Today, Friday marks the beginning of Chodesh Adar. Adar is the happiest month in the Jewish year, the month of Purim! Tractate Ta’anit teaches us, Mi’shenichnas Adar Marbin Be’simcha, when we enter the month of Adar, we increase our joy. What’s more, we are in a Jewish leap year. Unsurprisingly, the Rabbis chose Adar as the month to double up. This year, Adar extends for a glorious eight weeks and we will celebrate Purim in the second month of Adar.

On the one hand, we all love to feel joy! But on the other hand, what happens when Adar comes around and we just aren’t feeling the vibes!? The Breslover Rebbe, Rabbi Nachman lived in the eighteenth century and had his own very insightful conceptions about sadness and joy. He called sadness the marah shechorah, the dark bitterness. Relying on pre-modern modes of healing, he wrote: “Regarding happiness…sometimes people are happy and dancing in a circle and they grab a person who is on the outside and is sad and filled with the dark bitterness and then enfold him into the circle and dance with them and engage them in the dancing, they too will also become filled with happiness”.

Mr Watt and I celebrate Adar at High School assembly

In our modern world, we tend to think of and treat sadness on an individual level, but Rabbi Nachman understood that mood is at least in part linked to our social wellbeing. Here he articulates that the circle of community can enfold a person and bring healing. These last few months it hasn’t been easy to be happy. But one of the greatest sources of comforts has been the supportive communities in Sydney, and, at Emanuel School, circles of people who hold each other through these very hard times.

However, Rabbi Nachman is not only referring to the power of being invited ‘in’ to the circle of community. It seems his preferred form of therapy is quite simply the power of dance. On many shabbats in the late afternoon I walk from Bondi to Bronte. I love seeing a group of dancers who assemble on the promenade at Tamarama beach and sashay as the sun sets. Rabbi Nachman understood what many of us know; dancing is linked to wellbeing.

Many students cite ‘ruach’ as one of their favourite times at Emanuel and this past week, in an Adar skit, Mr Watt expressed some sadness that, as Principal, he had not been given an opportunity to participate in the ‘circle’ of ru’ach dancing. Very bravely, with Mr Majsay, he performed a ru’ach dance on stage (taught by yours truly.) Not only did the dance fill him with much needed smiles but everyone in the MPH was kvelling by the end of his dance.
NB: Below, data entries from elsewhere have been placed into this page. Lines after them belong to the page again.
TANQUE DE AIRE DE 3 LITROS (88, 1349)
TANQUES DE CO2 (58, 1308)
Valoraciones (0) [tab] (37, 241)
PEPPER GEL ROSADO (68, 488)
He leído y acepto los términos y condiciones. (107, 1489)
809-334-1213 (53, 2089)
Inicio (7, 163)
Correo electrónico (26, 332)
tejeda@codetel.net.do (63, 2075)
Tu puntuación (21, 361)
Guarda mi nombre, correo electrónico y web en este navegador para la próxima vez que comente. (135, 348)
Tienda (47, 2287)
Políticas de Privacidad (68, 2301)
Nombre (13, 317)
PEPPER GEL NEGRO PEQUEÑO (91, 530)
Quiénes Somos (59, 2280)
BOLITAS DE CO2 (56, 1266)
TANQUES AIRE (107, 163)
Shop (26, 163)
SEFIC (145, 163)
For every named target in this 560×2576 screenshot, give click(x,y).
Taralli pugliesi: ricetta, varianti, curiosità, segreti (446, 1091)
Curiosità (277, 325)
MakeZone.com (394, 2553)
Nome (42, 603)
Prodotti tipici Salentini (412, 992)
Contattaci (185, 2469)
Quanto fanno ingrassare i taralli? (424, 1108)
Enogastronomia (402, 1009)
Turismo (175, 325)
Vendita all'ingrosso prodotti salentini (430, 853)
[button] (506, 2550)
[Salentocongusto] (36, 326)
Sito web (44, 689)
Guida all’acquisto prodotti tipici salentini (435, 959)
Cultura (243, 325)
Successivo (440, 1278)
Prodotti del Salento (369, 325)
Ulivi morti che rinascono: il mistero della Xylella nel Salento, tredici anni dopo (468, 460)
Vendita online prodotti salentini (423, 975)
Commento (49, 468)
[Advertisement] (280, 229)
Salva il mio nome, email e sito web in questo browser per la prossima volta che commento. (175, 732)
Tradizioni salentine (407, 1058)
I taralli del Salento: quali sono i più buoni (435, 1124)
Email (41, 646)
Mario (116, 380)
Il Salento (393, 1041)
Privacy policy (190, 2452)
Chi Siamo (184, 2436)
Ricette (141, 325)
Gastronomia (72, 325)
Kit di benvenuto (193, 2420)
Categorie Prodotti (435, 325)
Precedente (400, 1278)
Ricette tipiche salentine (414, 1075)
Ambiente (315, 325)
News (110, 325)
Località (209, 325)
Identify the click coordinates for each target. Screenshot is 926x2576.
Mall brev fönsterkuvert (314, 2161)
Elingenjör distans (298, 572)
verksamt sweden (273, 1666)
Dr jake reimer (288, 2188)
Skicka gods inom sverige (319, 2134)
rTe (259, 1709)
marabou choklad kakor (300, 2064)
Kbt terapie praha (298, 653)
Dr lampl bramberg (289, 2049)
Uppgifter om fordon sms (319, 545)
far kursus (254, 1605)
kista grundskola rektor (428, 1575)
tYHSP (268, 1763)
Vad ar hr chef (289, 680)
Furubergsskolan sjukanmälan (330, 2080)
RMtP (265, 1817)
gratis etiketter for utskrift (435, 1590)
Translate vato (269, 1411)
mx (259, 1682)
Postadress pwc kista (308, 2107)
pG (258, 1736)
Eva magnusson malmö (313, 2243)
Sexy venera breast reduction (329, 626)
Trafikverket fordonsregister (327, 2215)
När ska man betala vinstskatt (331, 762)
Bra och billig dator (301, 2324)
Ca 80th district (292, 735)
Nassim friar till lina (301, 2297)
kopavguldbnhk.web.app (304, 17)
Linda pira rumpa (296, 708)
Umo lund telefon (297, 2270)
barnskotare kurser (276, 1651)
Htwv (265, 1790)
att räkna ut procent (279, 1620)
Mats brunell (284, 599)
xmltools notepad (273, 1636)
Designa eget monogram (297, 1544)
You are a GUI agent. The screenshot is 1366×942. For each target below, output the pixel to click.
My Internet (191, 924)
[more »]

Rabbi Nachman seemed to understand that sometimes moving the body with music and some rhythm can dispel the clouds of a dark mood. I like to think that the slip, trip and messiness of the little joey was almost a forced dance, a shift in movement!

As we enter this eight week period of Adar, in the midst of a time that has been and continues to be very hard for our community and our people, let us give ourselves permission to find joy, to return to joy. I am taking this on as a personal challenge. So, see you on the dance floor!